__Text passage__

------------------------------

While many of the Shinto shrines and Buddhist temples in Kyoto are known for their extensive history, Heian Shrine is significantly new. Having only been around for 128 years, it is relatively modern compared to its more ancient counterparts. Aside from its impressive giant torii, the shrine is also renowned for being a replica of the old Imperial Palace. The religious complex is huge and is one of the most popular hanami spots in Kyoto.   

A brief background

Built in 1895, Heian Jingu’s history may not be as extensive and colorful as the rest of the temples and shrines in the old capital. The shrine is dedicated to the city’s first and last rulers— Emperors Kammu and Komei.

Due to the historical significance of the shrine, it is designated as the highest-ranked shrine in terms of cultural and historical relevance. For that, it has earned the recognition of Beppyo Jinja, granted by the Shinto Shrine Association.

During its construction, the rest of Kyoto lay in ruins. This was during the fighting that took place ending the Bakumatsu Period. During the Meiji Restoration area, the decision was made to move the capital to Edo, now Tokyo. The decision shattered the spirit of the people living in the city.

However, Kyoto residents remained unfazed and decided that the best thing to do is bring back the glory of the former capital. The construction of Heian Jingu coincided with the 1100th celebration of the capital’s return to Heian-kyo— making it the symbol of the efforts to rebuild the city.

Significance of the shrine

In the 19th century, Kyoto was a mere shadow of its former glory when Tokyo was made the new capital. However, the city was picked to serve as the venue for the 4th National Industrial Exhibition. The government-sponsored event was intended to showcase technological advancement either by locals or foreigners. Kyoto residents saw this as an opportunity to turn things around.

Originally, the event was to take place in 1894. However, since the next year is Heian-kyo’s 1100th anniversary, it was decided to postpone the exhibition instead. The locals played a critical role in this as without their support, the postponement wouldn’t have happened. When the exhibition took place the next year, Heian Shrine plays a central role as the venue host.

The event saw more than 70,000 exhibitors and more than a million visitors flock to Kyoto. An overwhelming success, the exhibition, along with the Heian Shrine, was instrumental in Kyoto’s recovery. It served as a revival of the city as a tourist destination. It also paved the way for the many businesses in the area to once again restart their operations to cater to guests. As such, the Heian Jingu is a revered symbol of the city’s revitalization, also cementing its status as the country’s center of culture.

A replica of the ancient Imperial Palace

While not as grand as the Heian-period Imperial Palace, Heian Jingu is its replica. The only difference is that it’s about a quarter smaller than the original structure. Built to commemorate Kyoto’s 1100th founding anniversary, the shrine underwent major reconstruction in 1979 after it was devastated by a fire in 1976.

When visiting the shrine, visitors are first greeted by a massive, bright red torii— one of the largest in Japan. Second only to the Kumano Hongu Taisha torii, it’s quite hard to miss with its 80-foot height. Another impressive structure within the shrine grounds is the Otemon. It’s a 

gate building that leads to the actual replica palace-shrine structure.

------------------------------

__Work instructions__
Reproduce the Heian Shrine passage from "Built in 1895, Heian" up to and including "Kammu and Komei.". Work only from the Heian Shrine passage above.

__Information given__
------------------------------

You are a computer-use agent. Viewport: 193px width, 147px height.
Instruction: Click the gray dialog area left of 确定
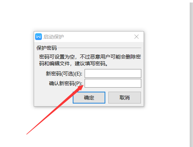53,98
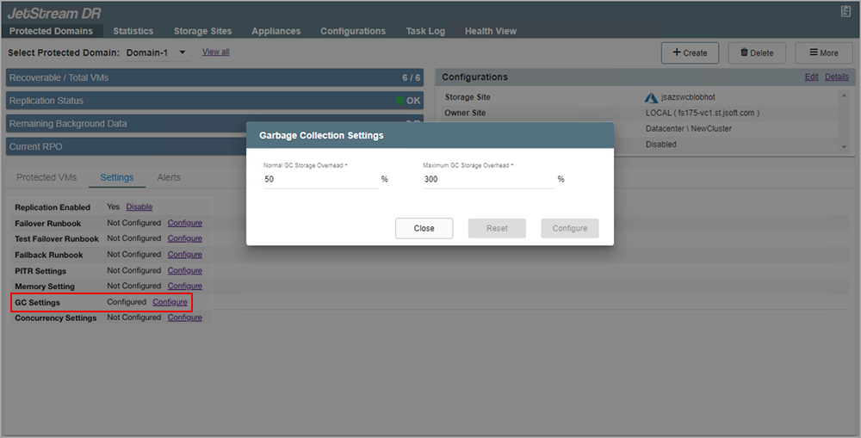
Task: Switch to the Statistics tab
Action: point(133,31)
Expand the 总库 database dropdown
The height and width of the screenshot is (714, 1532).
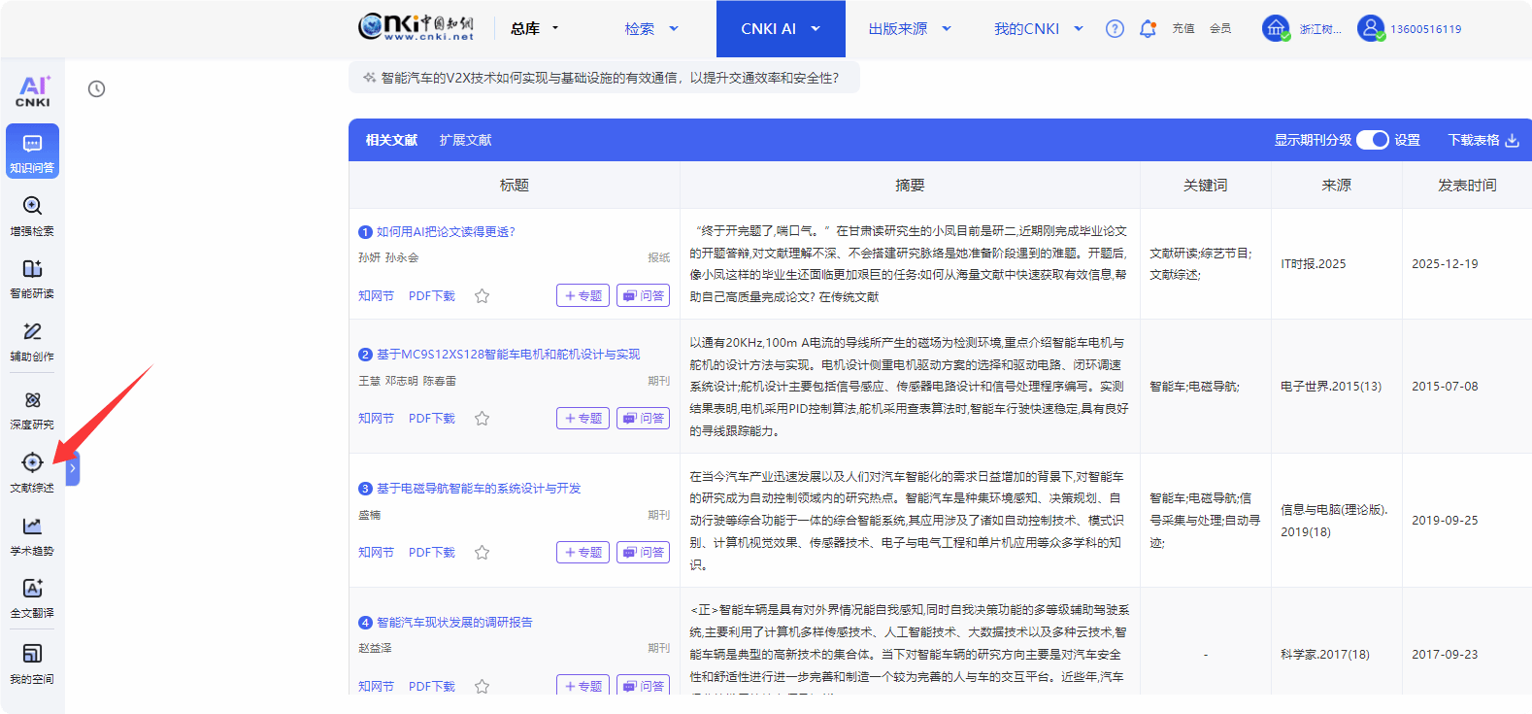pyautogui.click(x=535, y=29)
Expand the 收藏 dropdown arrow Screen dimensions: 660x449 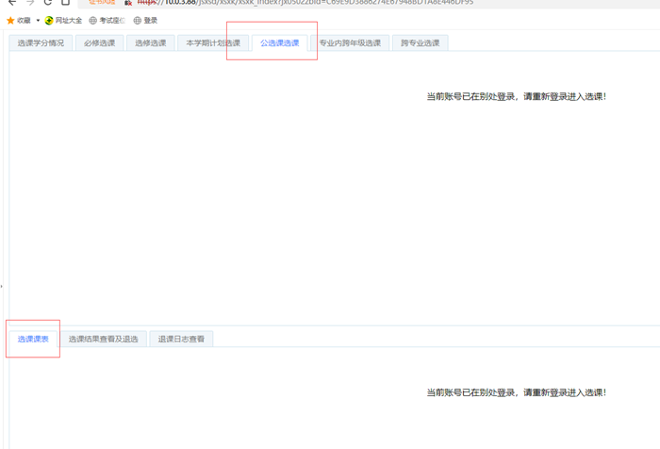point(38,20)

------------------------------

__Response to this exercise__
Built in 1895, Heian Jingu’s history may not be as extensive and colorful as the rest of the temples and shrines in the old capital. The shrine is dedicated to the city’s first and last rulers— Emperors Kammu and Komei.